MIT ChemE | Undergraduate Research and Innovation Scholar
Nonaqueous Fluid Filling of Carbon Nanotubes
Ionic and fluid transport confined to nanotubes exhibit behaviors which diverge from the continuum fluid mechanic description in several ways, including the violation of no-slip boundary conditions and distortions in temperature-pressure phase boundaries. The unexpected behavior of fluid transport at the nanoscale has applications in energy and fluid purification (e.g. desalination) but little is understood about the filling dynamics of fluids through nanoscale conduits. The aim of this project is to demonstrate experimentally carbon nanotube (CNT) filling with fluids of varying polarity as well as analytically model the coupling of the internal fluid to the CNT. In this research we synthesize identical CNTs on silicon wafers and record Raman spectroscopy data, including shifts in radial breathing mode of filled CNTs and attempt to solve the concentric nanorod-elastic shell model.
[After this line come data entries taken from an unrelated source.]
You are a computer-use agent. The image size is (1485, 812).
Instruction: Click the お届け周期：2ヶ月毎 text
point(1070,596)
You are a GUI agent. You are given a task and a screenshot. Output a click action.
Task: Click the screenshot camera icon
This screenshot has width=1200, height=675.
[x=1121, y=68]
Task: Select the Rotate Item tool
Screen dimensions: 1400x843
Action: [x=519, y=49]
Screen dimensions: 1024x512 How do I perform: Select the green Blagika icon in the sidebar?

Through this SuperUROP, I hope to gain more experience in nanomaterials research, as well as help to fill gaps in knowledge about confined fluid transport that have recently been identified. I have taken transport phenomena courses and I interned for a company that used pore proteins to enhance reverse osmosis. My goal is to further my own knowledge of nanomaterials and to improve my capabilities as a researcher for future post-graduate research.